### [DESCRIPTION OF THE TASK]
Without the pictures, give the records again exactly as they appear.

*** Opening SUPPLIED RECORDS ***

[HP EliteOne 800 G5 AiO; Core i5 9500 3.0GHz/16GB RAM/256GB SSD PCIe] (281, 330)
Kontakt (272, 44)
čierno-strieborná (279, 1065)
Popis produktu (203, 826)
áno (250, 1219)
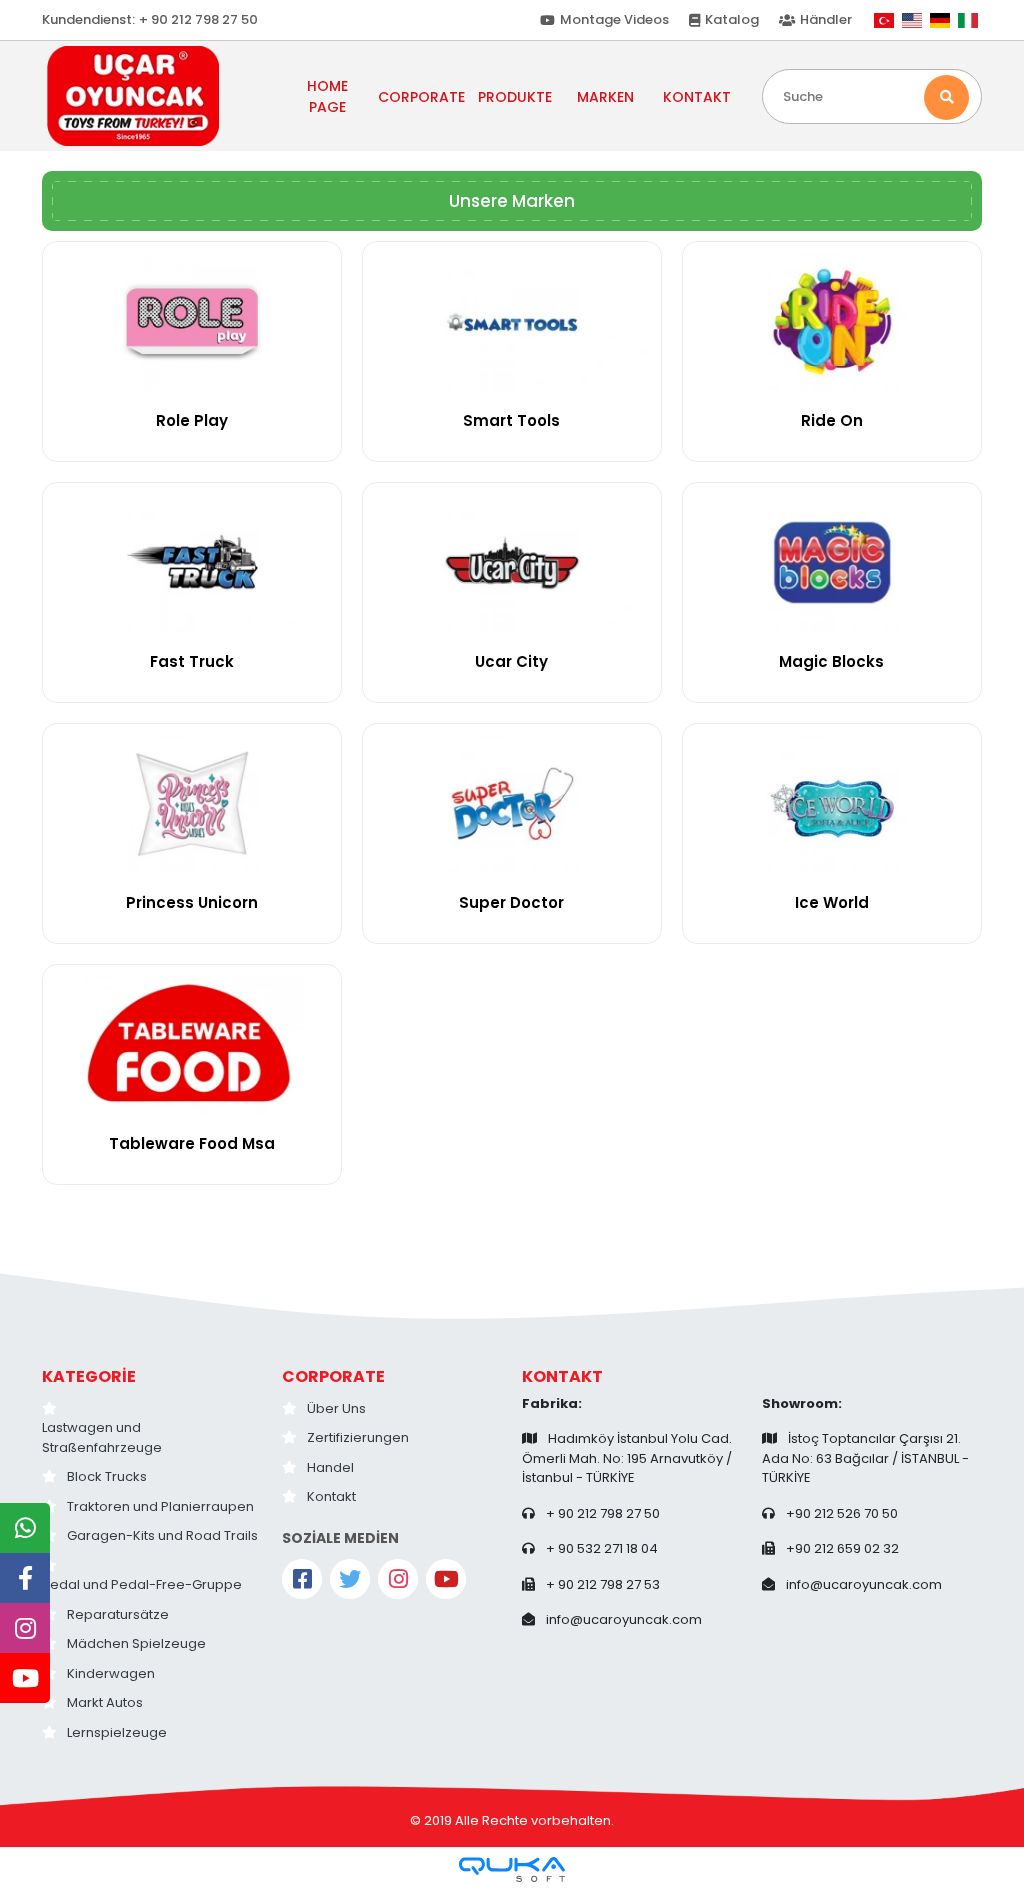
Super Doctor (511, 902)
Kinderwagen (111, 1673)
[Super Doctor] (512, 803)
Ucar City (511, 661)
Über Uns (336, 1408)
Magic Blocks (831, 661)
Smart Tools (511, 420)
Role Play (192, 420)
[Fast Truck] (192, 562)
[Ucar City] (512, 562)
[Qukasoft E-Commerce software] (512, 1869)
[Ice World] (832, 803)
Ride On (832, 420)
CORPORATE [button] (421, 97)
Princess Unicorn (192, 902)
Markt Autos (105, 1702)
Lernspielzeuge (117, 1732)
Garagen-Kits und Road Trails (162, 1535)
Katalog (732, 19)
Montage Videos (614, 19)
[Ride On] (832, 321)
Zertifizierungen (358, 1437)
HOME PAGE (327, 96)
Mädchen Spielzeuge (136, 1643)
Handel (330, 1467)
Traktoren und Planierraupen (160, 1506)
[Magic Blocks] (832, 562)
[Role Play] (192, 321)
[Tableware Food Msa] (192, 1044)
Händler (826, 19)
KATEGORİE (89, 1376)
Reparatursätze (118, 1614)
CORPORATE (333, 1376)
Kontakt (331, 1496)
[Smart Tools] (512, 321)
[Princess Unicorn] (192, 803)
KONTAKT (697, 97)
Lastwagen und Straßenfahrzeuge (102, 1437)
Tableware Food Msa (192, 1143)
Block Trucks (107, 1476)
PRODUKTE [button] (515, 97)
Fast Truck (192, 661)
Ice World (832, 902)
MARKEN (605, 97)
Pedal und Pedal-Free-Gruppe (142, 1584)
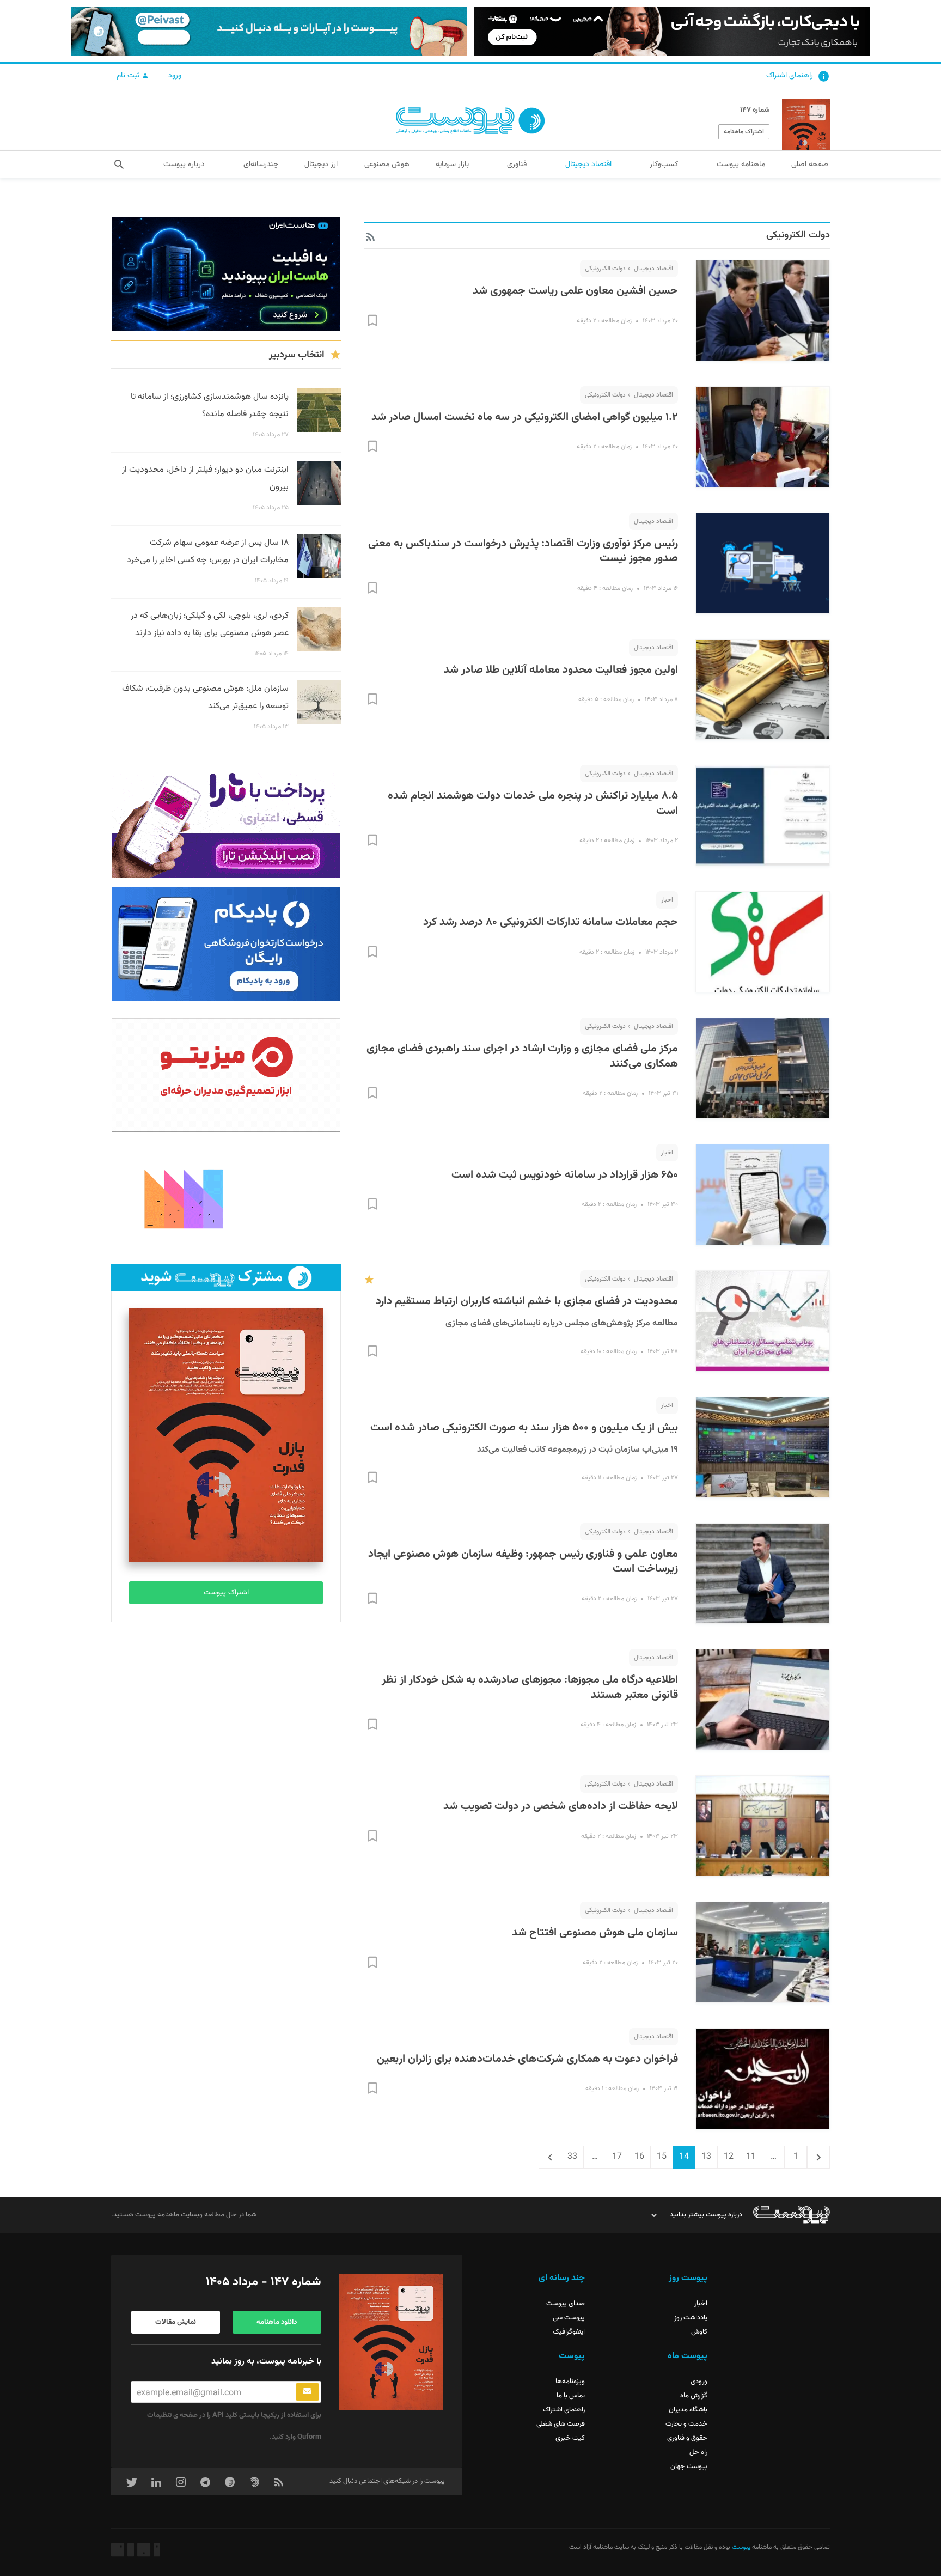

*** Closing SUPPLIED RECORDS ***

### [EXERCISE ANSWER]
[HP EliteOne 800 G5 AiO; Core i5 9500 3.0GHz/16GB RAM/256GB SSD PCIe] (281, 330)
Kontakt (272, 44)
čierno-strieborná (279, 1065)
Popis produktu (203, 826)
áno (250, 1219)
Super Doctor (511, 902)
Kinderwagen (111, 1673)
[Super Doctor] (512, 803)
Ucar City (511, 661)
Über Uns (336, 1408)
Magic Blocks (831, 661)
Smart Tools (511, 420)
Role Play (192, 420)
[Fast Truck] (192, 562)
[Ucar City] (512, 562)
[Qukasoft E-Commerce software] (512, 1869)
[Ice World] (832, 803)
Ride On (832, 420)
CORPORATE [button] (421, 97)
Princess Unicorn (192, 902)
Markt Autos (105, 1702)
Lernspielzeuge (117, 1732)
Garagen-Kits und Road Trails (162, 1535)
Katalog (732, 19)
Montage Videos (614, 19)
[Ride On] (832, 321)
Zertifizierungen (358, 1437)
HOME PAGE (327, 96)
Mädchen Spielzeuge (136, 1643)
Handel (330, 1467)
Traktoren und Planierraupen (160, 1506)
[Magic Blocks] (832, 562)
[Role Play] (192, 321)
[Tableware Food Msa] (192, 1044)
Händler (826, 19)
KATEGORİE (89, 1376)
Reparatursätze (118, 1614)
CORPORATE (333, 1376)
Kontakt (331, 1496)
[Smart Tools] (512, 321)
[Princess Unicorn] (192, 803)
KONTAKT (697, 97)
Lastwagen und Straßenfahrzeuge (102, 1437)
Tableware Food Msa (192, 1143)
Block Trucks (107, 1476)
PRODUKTE [button] (515, 97)
Fast Truck (192, 661)
Ice World (832, 902)
MARKEN (605, 97)
Pedal und Pedal-Free-Gruppe (142, 1584)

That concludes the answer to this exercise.